Plusieurs affaires distinctes. Depuis la rentrée scolaire, l’académie de Paris a procédé à la suspension de trois professeurs des écoles à la suite de plaintes portant sur des faits présumés de violences sexuelles sur des enfants, a appris Libération ce vendredi 7 novembre, confirmant une information du Parisien. L’académie précise que «la suspension est une mesure de protection tant pour les victimes présumées que pour les personnels mis en cause et préserve les conditions d’une enquête éventuelle».

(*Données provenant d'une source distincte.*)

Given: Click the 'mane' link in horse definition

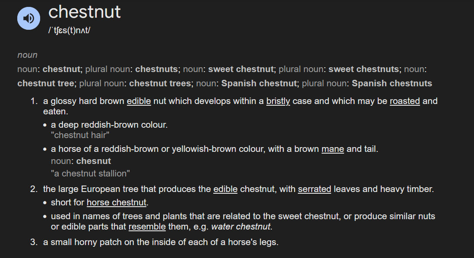Looking at the screenshot, I should coord(333,149).
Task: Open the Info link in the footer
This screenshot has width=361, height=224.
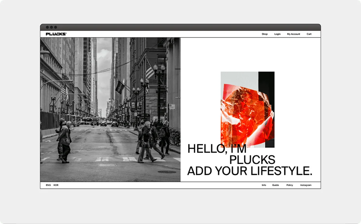Action: (264, 185)
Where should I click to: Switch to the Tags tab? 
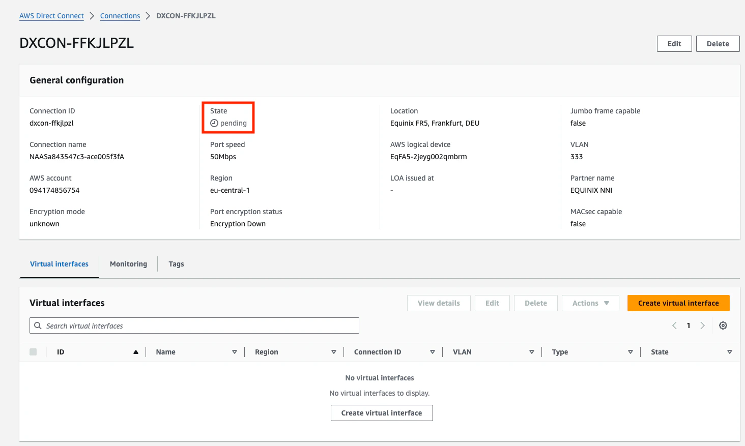coord(176,264)
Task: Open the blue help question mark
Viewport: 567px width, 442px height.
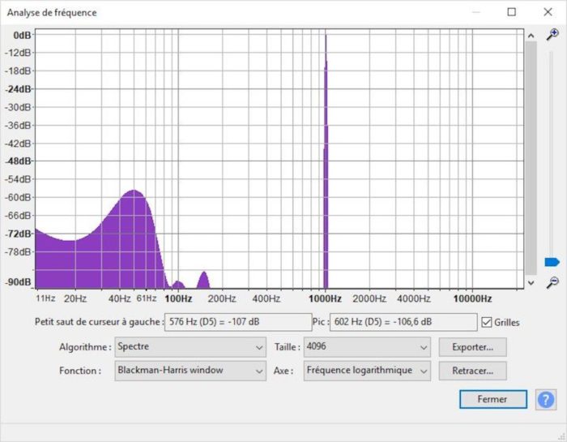Action: point(546,400)
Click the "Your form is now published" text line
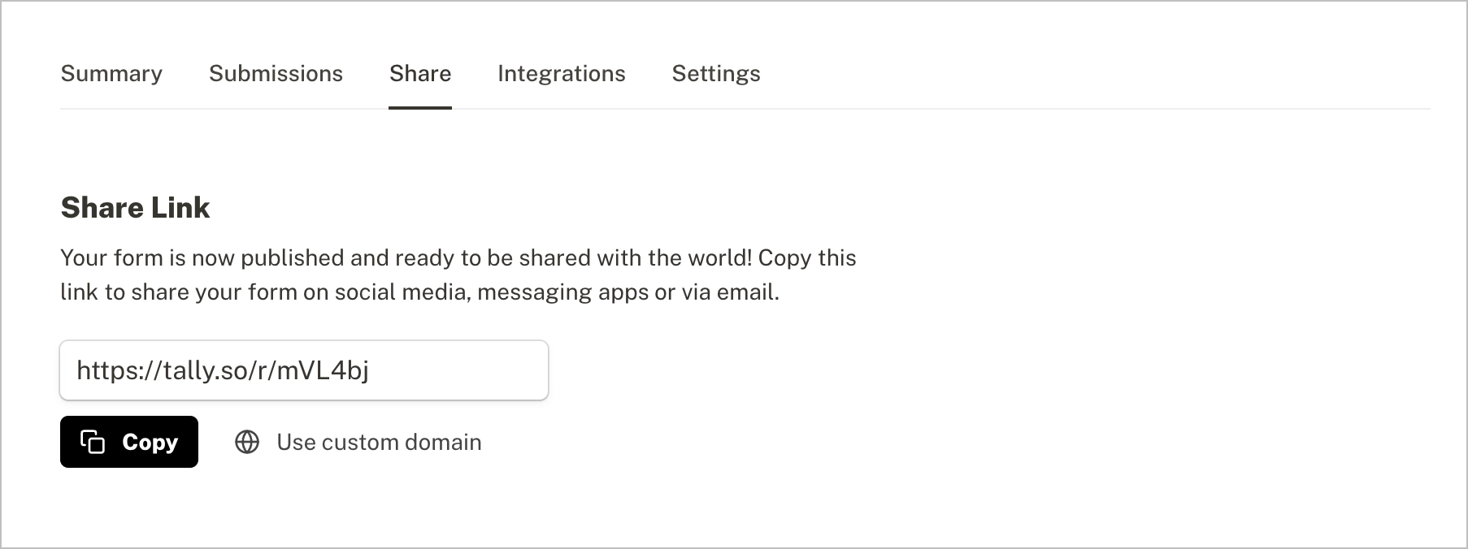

Ainsi, dans le XXe arrondissement, à l’école maternelle Grands-Champs, c’est une institutrice qui a été suspendue le 30 septembre après avoir laissé entrer dans l’établissement à plusieurs reprises son compagnon, accusé d’avoir agressé sexuellement un enfant. Selon Le Parisien, un signalement a été transmis au parquet de Paris après que les parents de l’enfant ont dénoncé les faits à la directrice de l’école, le 30 septembre. Le rectorat a précisé qu’une enquête administrative était en cours pour «comprendre ce qui s’est passé pour qu’une personne extérieure ait pu entrer dans l’école».
Pédocriminalité
Dans le XIXe arrondissement, à l’école maternelle Fessart, un signalement concernant un enseignant a été reçu le 24 octobre, pendant les vacances scolaires, a indiqué le rectorat. Sa suspension a pris effet au retour des vacances. La rectrice a également fait un signalement à la procureure de Paris et les parents ont été réunis. Or, selon le Parisien, ce même homme aurait déjà été visé par au moins une plainte du même type en 2023. Il avait néanmoins pu reprendre son poste après un arrêt maladie longue durée.
Protocole
Ces deux affaires viennent s’ajouter à celle de l’école de l’Aqueduc, dans le Xe arrondissement de Paris. Un signalement de parents concernant un enseignant a été fait le 14 octobre. L’enseignant a été suspendu le jour-même et un signalement à la procureure de la République a été fait. Une réunion avec les parents s’est tenue le 16 octobre et une cellule psychologique a été mise en place.
Contactée, l’académie de Paris indique que sur les 35 000 personnels qu’elle compte, «26 font l’objet d’une suspension tous motifs confondus, dont 22 enseignants». Sans préciser la part de suspensions pour des motifs à caractère pédocriminel. Par ailleurs, une suspension ne vaut pas condamnation, et les mis en cause sont considérés comme présumés innocents en l’attente d’un éventuel procès.
L’académie rappelle également qu’un protocole est mis en place «lorsqu’un parent ou un élève rapporte des violences qui auraient été commises par l’un de nos personnels dans une école». «La direction de l’école informe sans délai la direction académique. Si les faits énoncés sont susceptibles de revêtir une qualification pénale, un signalement est transmis à la procureure de la République. En fonction de l’évaluation de la situation, suivant la gravité des faits énoncés ou le risque de troubles dans l’école, le personnel concerné peut être suspendu à titre conservatoire. Une enquête administrative peut être diligentée. La direction académique s’assure en lien avec les inspecteurs de circonscription de l’information et de l’accompagnement des parents et des personnels. La cellule d’écoute peut être mobilisée pour intervenir auprès des élèves, des personnels et des familles. Une formation à l’éducation à la vie affective et relationnelle (EVAR) est déployée par priorité dans l’école concernée.»
Trois animateurs suspendus en octobre
Côté périscolaire, trois animateurs de l’école Bullourde, dans le XIe arrondissement, ont été suspendus depuis la rentrée scolaire après des soupçons de «faits à caractère sexuel», dont une agression, apprenait-on également le 16 octobre auprès de la mairie de Paris. Les agents mis en cause ont été «retirés du terrain et suspendus dès connaissance des alertes remontées par les parents», a indiqué la mairie, qui a annoncé avoir déposé plainte «afin de renouveler son soutien aux victimes et aux familles».
Mise à jour le 7 novembre à 18 heures avec davantage de détails.